As for the perspective features, that is much harder. You'd need to write custom transform and projection matrices, and completely override the default camera with a custom one. That has been done before (see the Acid Interstate videos by BruceKnowsHow, a lot of stuff in them requires custom matrices), but is outside my capabilities.
0
The 4210U actually has a 2.7GHz single-core boost frequency. The 1.7GHz is its idle frequency, it can boost up to 2.4GHz on all cores equally if it needs the extra power, and a single core can boost up to 2.7GHz (though this isn't that common).
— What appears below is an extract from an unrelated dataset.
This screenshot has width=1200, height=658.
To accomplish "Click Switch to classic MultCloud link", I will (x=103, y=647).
Furthermore, the 4210U is a more than adequate CPU for Minecraft.
Source: My laptop has a 4210U paired with a GeForce 840M, and ran vanilla Minecraft at 200-300 FPS. 1.7.10 with 200+ mods at 60-80 FPS in a fresh world, 30-60 in an end-game base.
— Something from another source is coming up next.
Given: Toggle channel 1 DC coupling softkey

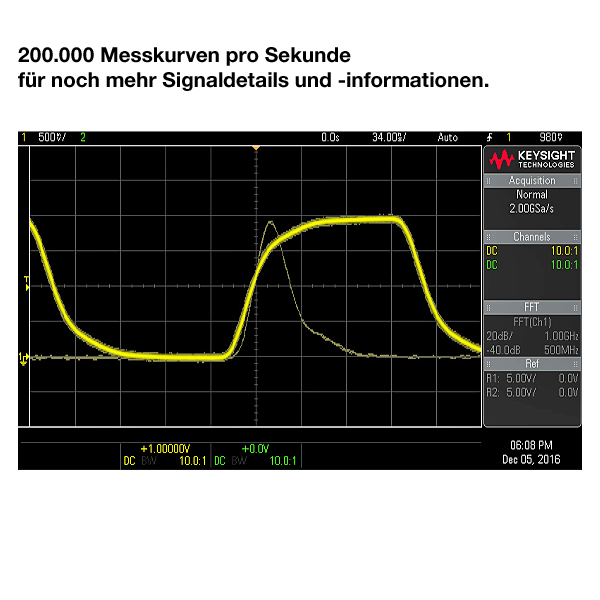Looking at the screenshot, I should (128, 461).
What specific laptop do you have?
0
If there isn't a Forge version available, then your only option is Optifine.
0
Karyonix's shaders mod, but do keep in mind most modern shaders outright require Optifine, and will not work with any other version of the shaders mod.
1
Because of how they saved the ID's on your storage. Here is the source for all this.
Chunks are split into 16x16x16 segments. Each segment contains various arrays of byte data about that segment, with each index in the array corresponding to a physical location in the segment (so index 0 might indicate the bottom-most left block, 1 is one block over, etc). We only care about two of these arrays, the "Block" array and the "Add" array. Now the "Block" array contains 4096 bytes (16x16x16=4096=1 byte per block), where the "Add" array contains 2048 bytes (16x16x16=4096/2=2048=1 byte per 2 blocks=4 bits per block).
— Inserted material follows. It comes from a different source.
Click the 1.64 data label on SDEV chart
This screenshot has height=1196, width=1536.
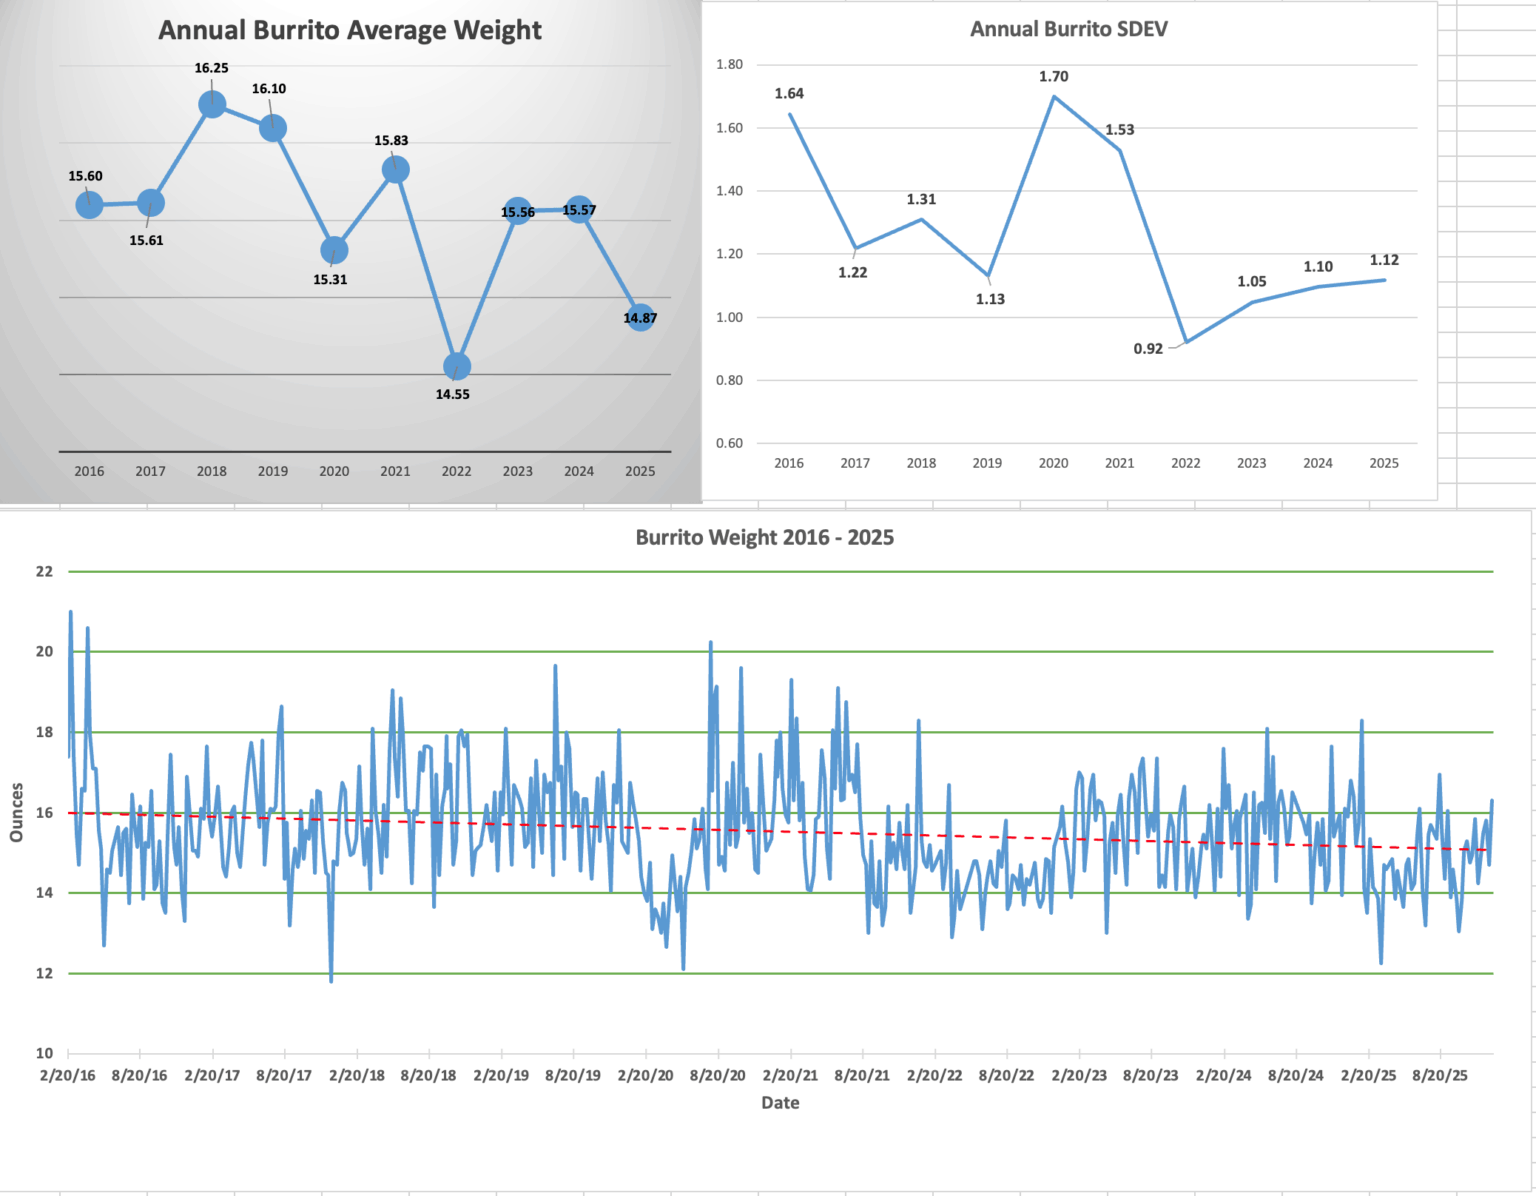click(x=789, y=95)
Numerical ID's for blocks are expressed as 12 bits, which is where the 4096 block ID limit for modded comes from. The first 8 bits are stored in the "Block" array, and the last 4 bits are stored in the "Add" array. When the game reads a given position in the segment, it reads the first 8 bits from the "Block" array, then reads the last 4 bits from the "Add" array, and shifts the 4 bits over to the left by 8 positions. Then it adds the two values together to get the final, full ID. Now the problem is, in vanilla, the "Add" array is somehow disabled. Mods activate it, but Mojang has yet to. So Mojang is still only using 8 bits to store the ID, which results in the 256 block ID limit the game has currently.
They could activate the "Add" array, which would raise the block ID limit to 4096 in vanilla, but 4096 is still pretty low: I ran out of block ID's with 280 or so mods in 1.7.10, when I could easily run 300+ mods on my system. So they're coming up with a new way of storing ID's, that keeps this current system in place, but extends off of it such that each individual ID is unique to the segment it's stored in. Under 1.13's system, chunk segments will also store a thing called an "ID palette", which maps textual ID's ("minecraft:stone") to numerical ID's (3). Because the palette is local to the chunk segment, it moves the 4096 block ID limit from the game itself to each individual chunk segment, which coincidentally each chunk segment can store at maximum 4096 unique blocks (16x16x16=4096), so it's impossible for a single chunk segment to run out of ID's. And that's where the whole "infinite ID" thing is coming from, under 1.13 the limit will be however many block instances an array in Java can store, which at minimum is around 2 billion or so, assuming arrays use signed 32-bit integers.
0
Asking for help with shaders but not specifying your graphics card is a little like asking a mechanic for help, but not specifying the brand, make and model of your car. What graphics card are you using?
Also, I urge you to give other shaders a go, as RudoPlays is a very outdated and, frankly, crap shader.